A Leucine-based Motif Mediates the Endocytosis of Vesicular Monoamine and Acetylcholine Transporters

1998; Elsevier BV; Volume: 273; Issue: 28 Linguagem: Inglês

10.1074/jbc.273.28.17351

ISSN

1083-351X

Autores

Philip K. Tan, Clarissa L. Waites, Yongjian Liu, David E. Krantz, Robert H. Edwards,

Tópico(s)

Lipid Membrane Structure and Behavior

Resumo

Specific transport proteins mediate the packaging of neurotransmitters into secretory vesicles and consequently require targeting to the appropriate intracellular compartment.
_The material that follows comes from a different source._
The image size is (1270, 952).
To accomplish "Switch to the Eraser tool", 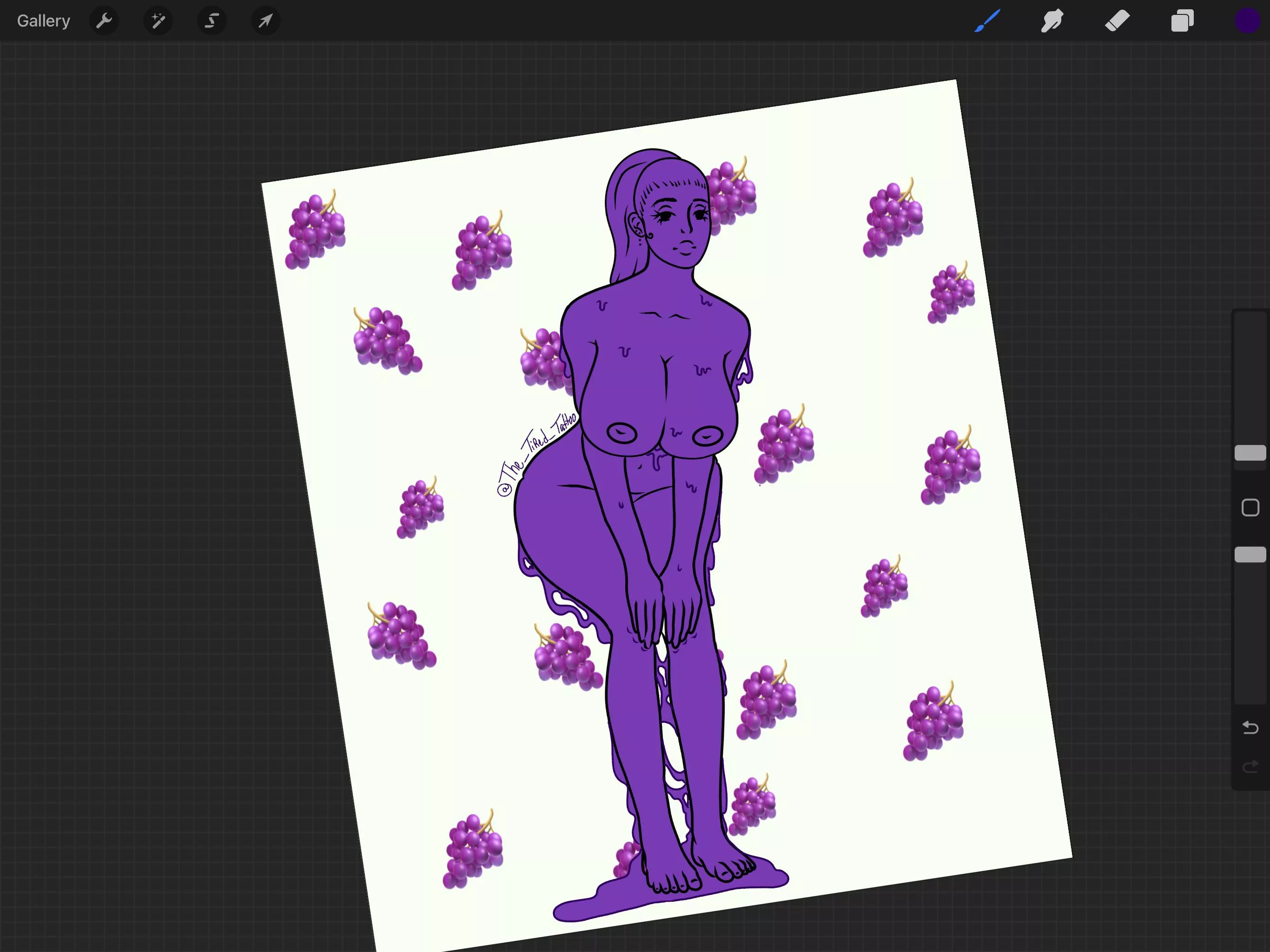I will [x=1116, y=20].
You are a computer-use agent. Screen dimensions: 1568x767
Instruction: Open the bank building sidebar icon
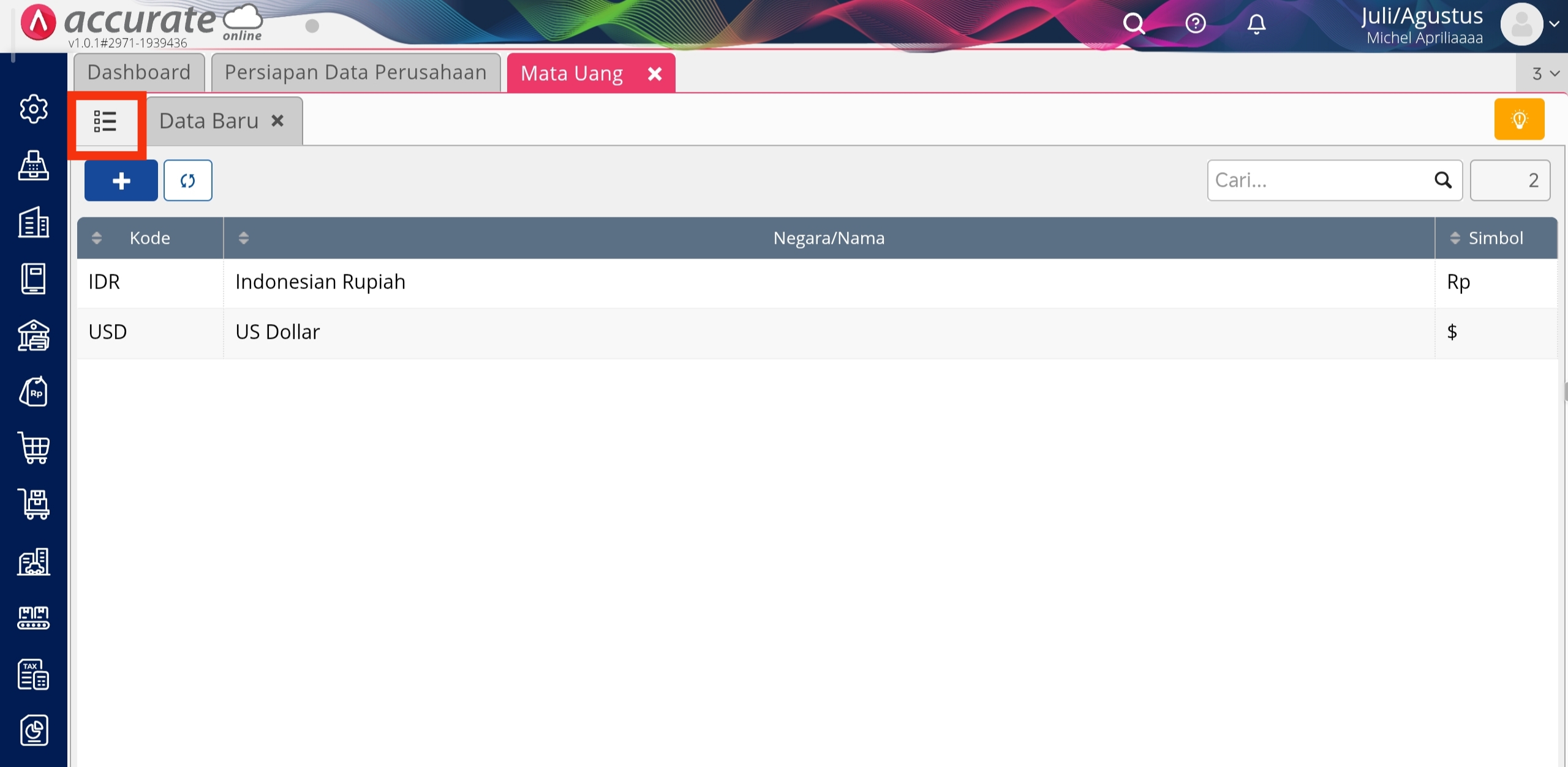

To identify residues in the neuron-specific vesicular monoamine transporter (VMAT2) responsible for endocytosis, we examined the effect of amino (NH2-) and carboxyl (COOH-)-terminal mutations on steady state distribution and internalization. Deletion of a critical COOH-terminal domain sequence (AKEEKMAIL) results in accumulation of VMAT2 at the plasma membrane and a 50% reduction in endocytosis. Site-directed mutagenesis shows that replacement of the isoleucine-leucine pair within this sequence by alanine-alanine alone reduces endocytosis by 50% relative to wild type VMAT2. Furthermore, the KEEKMAIL sequence functions as an internalization signal when transferred to the plasma membrane protein Tac, and the mutation of the isoleucine-leucine pair also abolishes internalization of this protein. The closely related vesicular acetylcholine transporter (VAChT) contains a similar di-leucine sequence within the cytoplasmic COOH-terminal domain that when mutated results in accumulation of VAChT at the plasma membrane. The VAChT di-leucine sequence also confers internalization when appended to two other proteins and in one of these chimeras, conversion of the di-leucine sequence to di-alanine reduces the internalization rate by 50%. Both VMAT2 and VAChT thus use leucine-based signals for efficient endocytosis and as such are the first synaptic vesicle proteins known to use this motif for trafficking.